Requirement: Please repeat exactly the lines below from the line with "Instruction: Open file with the folder icon" to the line with "Open the Select Integration combo box", including both, and leave out every picture.

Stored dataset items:
☆ ☆ ☆ ☆ ☆ ☆ ☆

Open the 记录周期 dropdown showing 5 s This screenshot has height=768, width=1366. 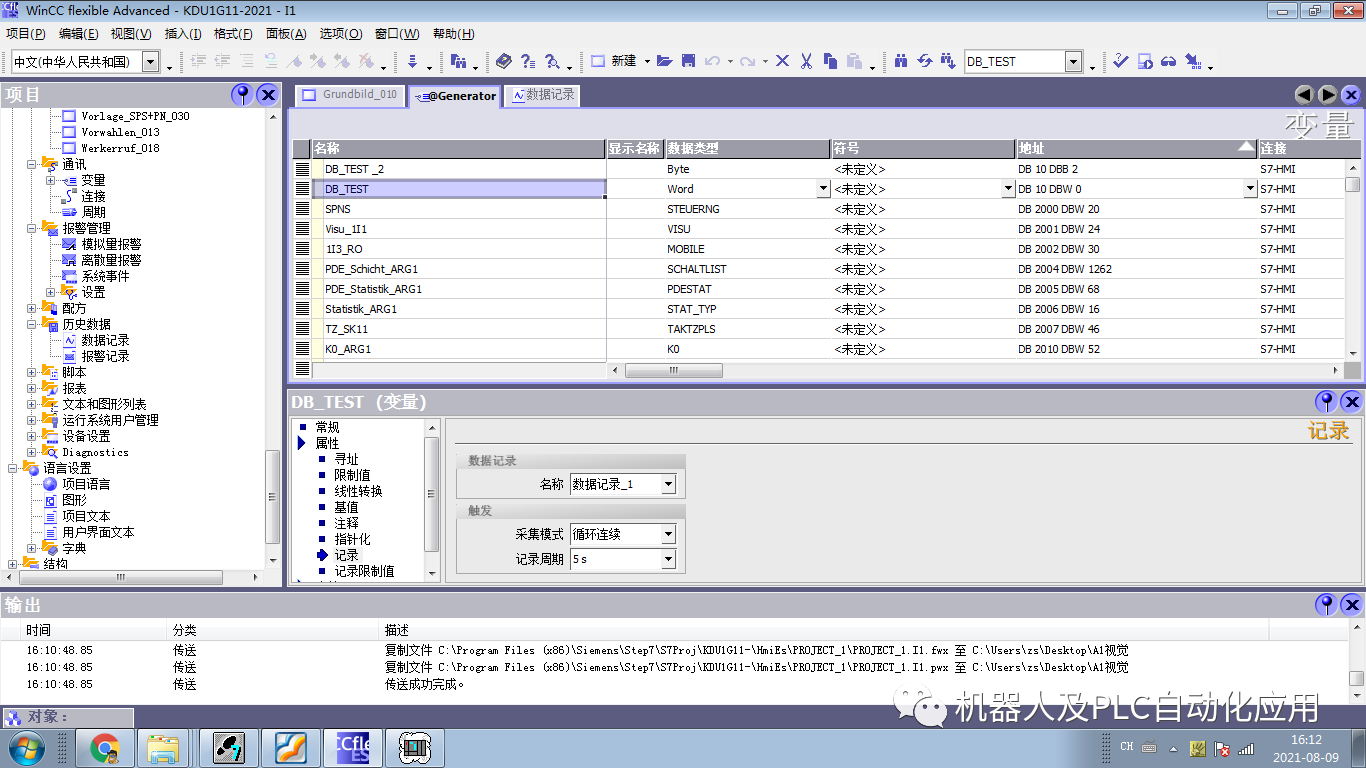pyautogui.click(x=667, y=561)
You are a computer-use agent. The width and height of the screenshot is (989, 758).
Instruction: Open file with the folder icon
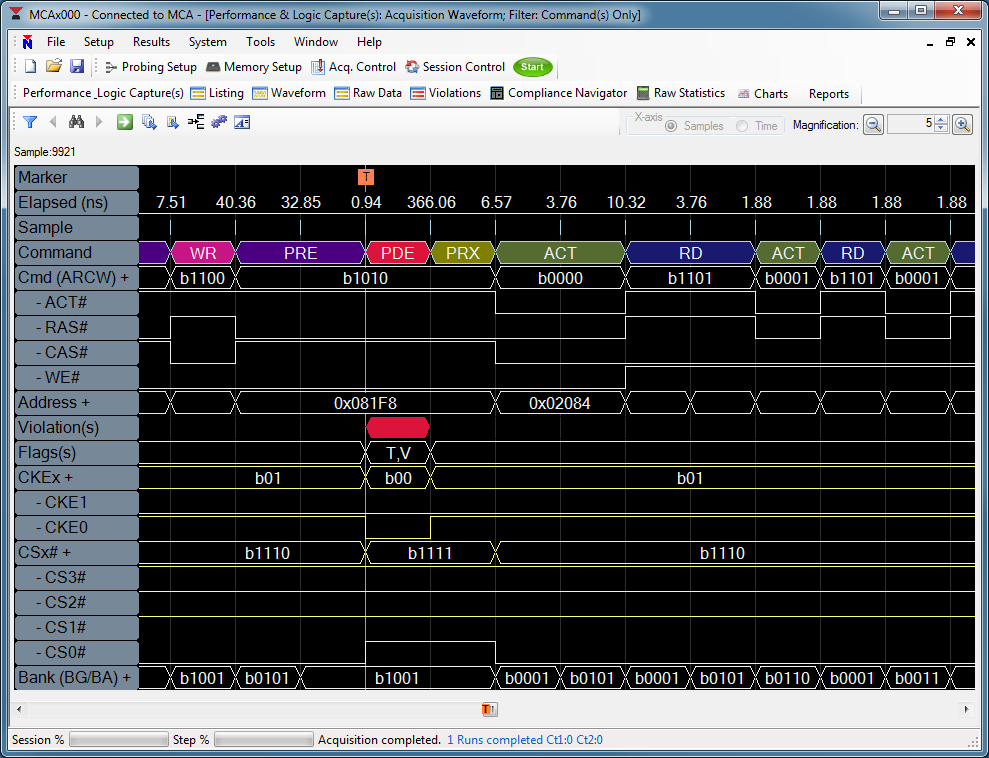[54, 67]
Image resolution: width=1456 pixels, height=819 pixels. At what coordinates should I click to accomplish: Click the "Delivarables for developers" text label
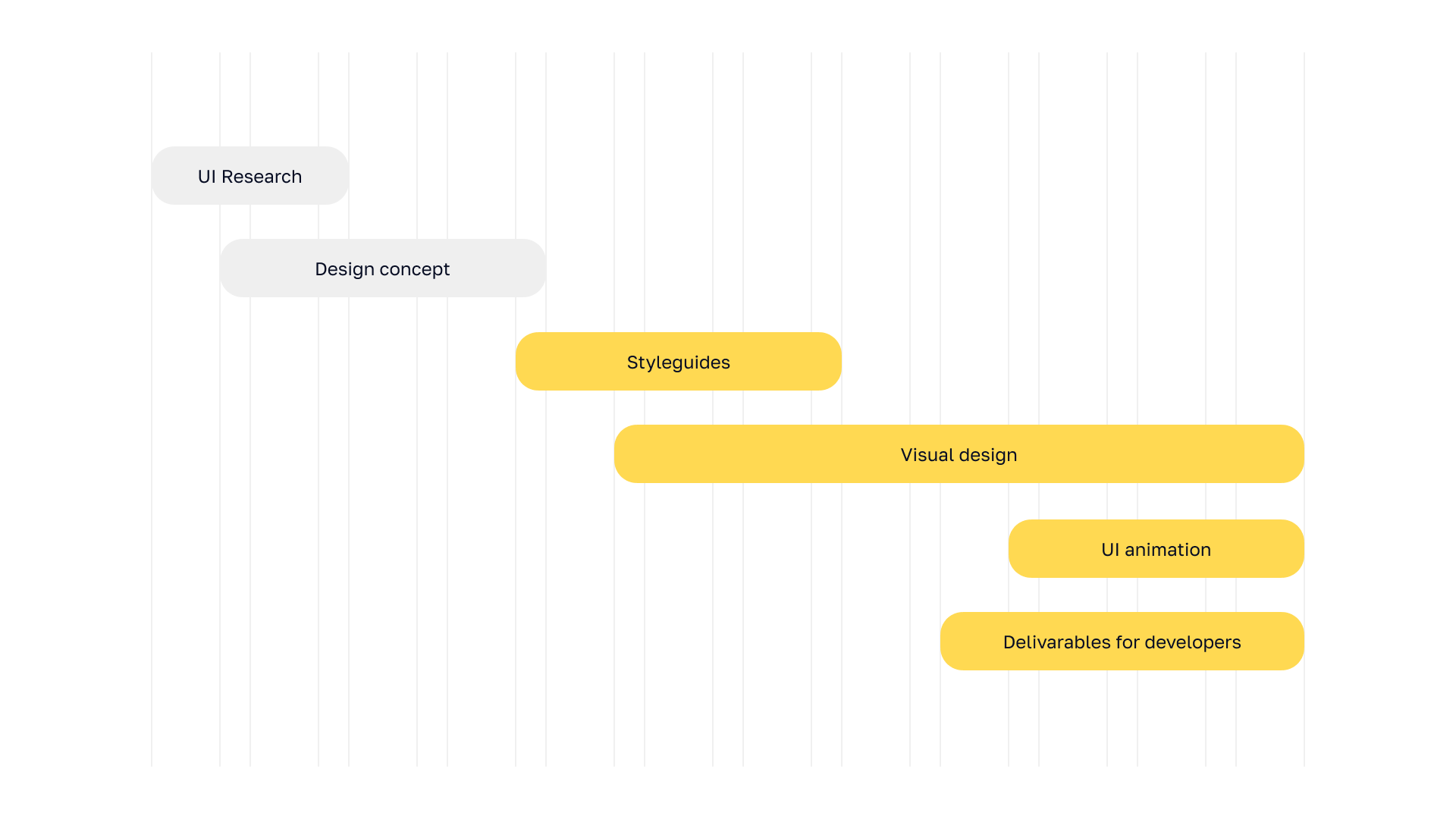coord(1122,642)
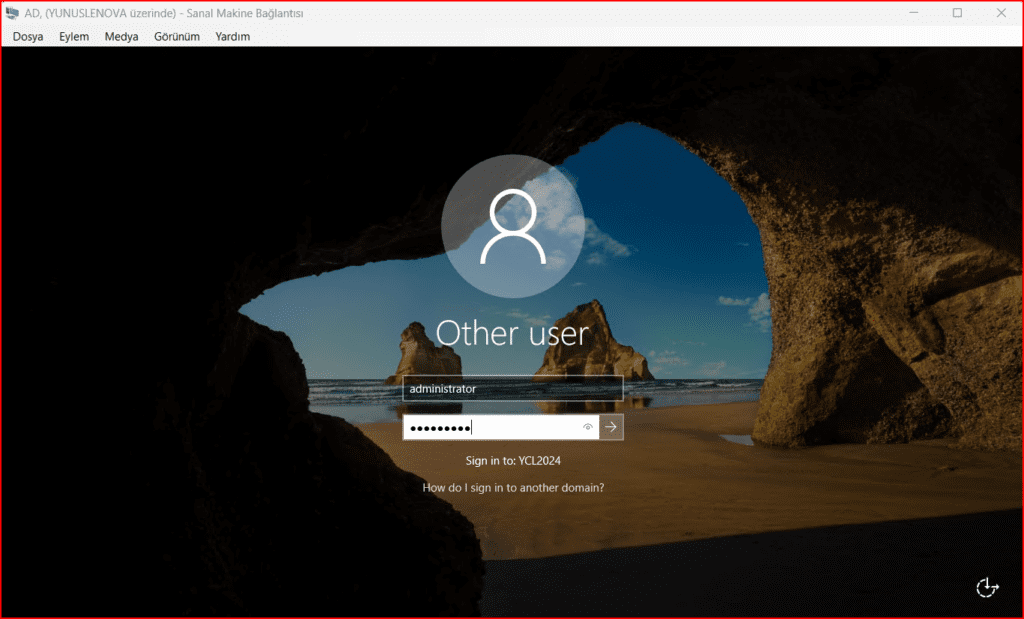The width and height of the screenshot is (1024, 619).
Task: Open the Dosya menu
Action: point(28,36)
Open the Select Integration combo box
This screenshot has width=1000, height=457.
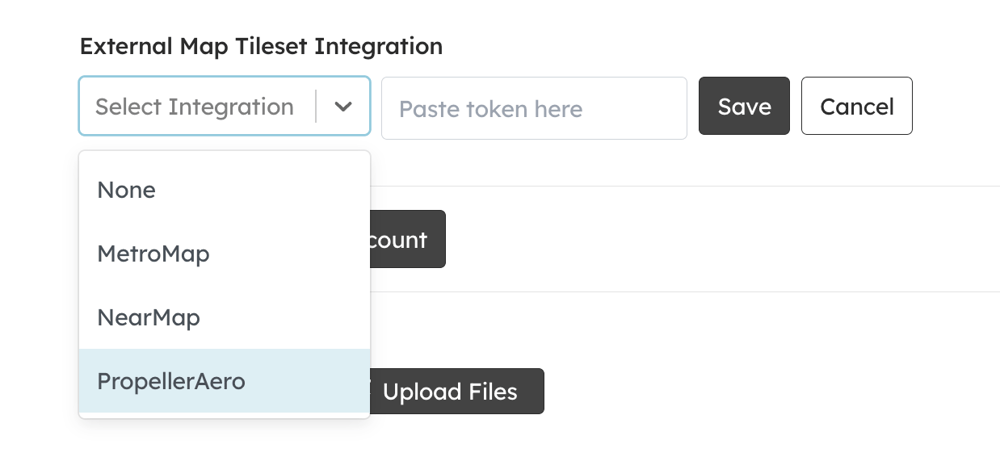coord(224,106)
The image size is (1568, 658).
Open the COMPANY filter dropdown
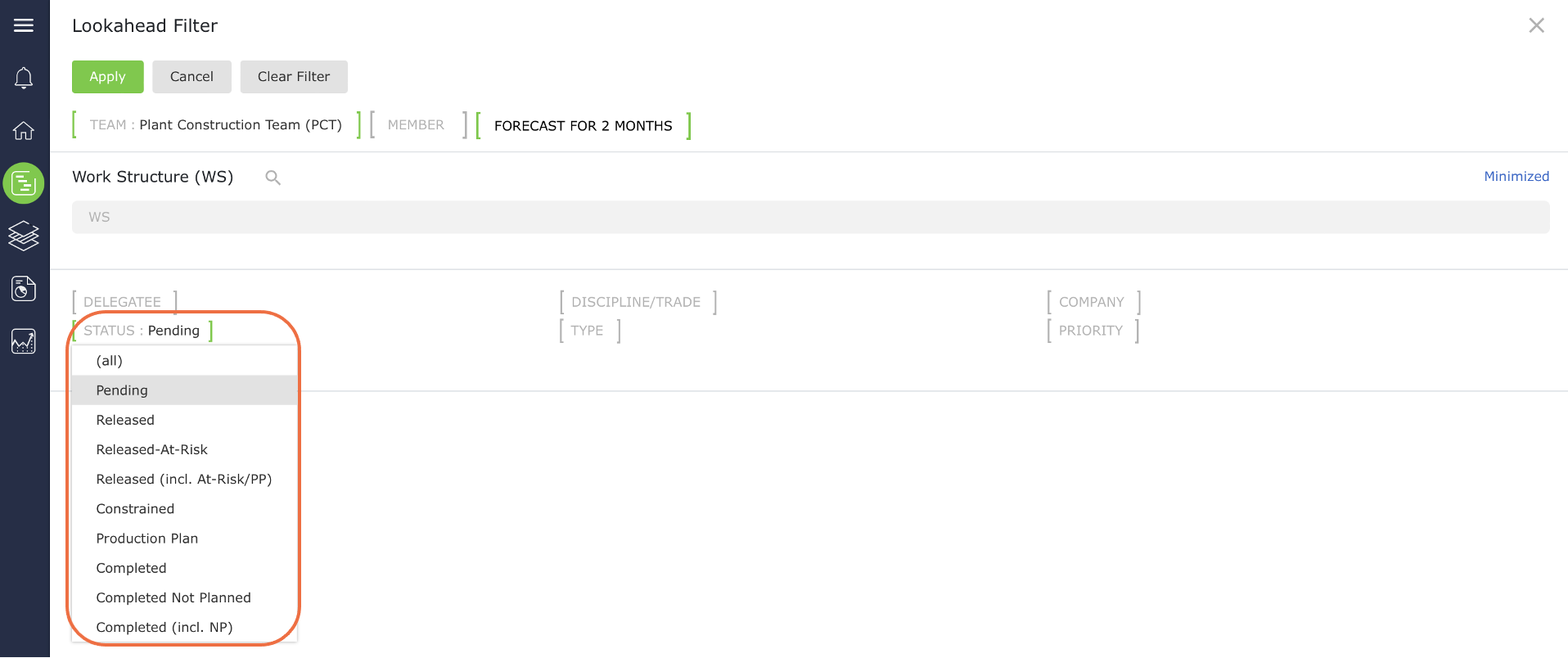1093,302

☆ ☆ ☆ ☆ ☆ ☆ ☆

Problem solution:
Instruction: Open file with the folder icon
[54, 67]
Image resolution: width=1456 pixels, height=819 pixels. At what coordinates should I click to accomplish: Click the "Delivarables for developers" text label
coord(1122,642)
The width and height of the screenshot is (1024, 619).
Task: Open the Dosya menu
Action: point(28,36)
Open the Select Integration combo box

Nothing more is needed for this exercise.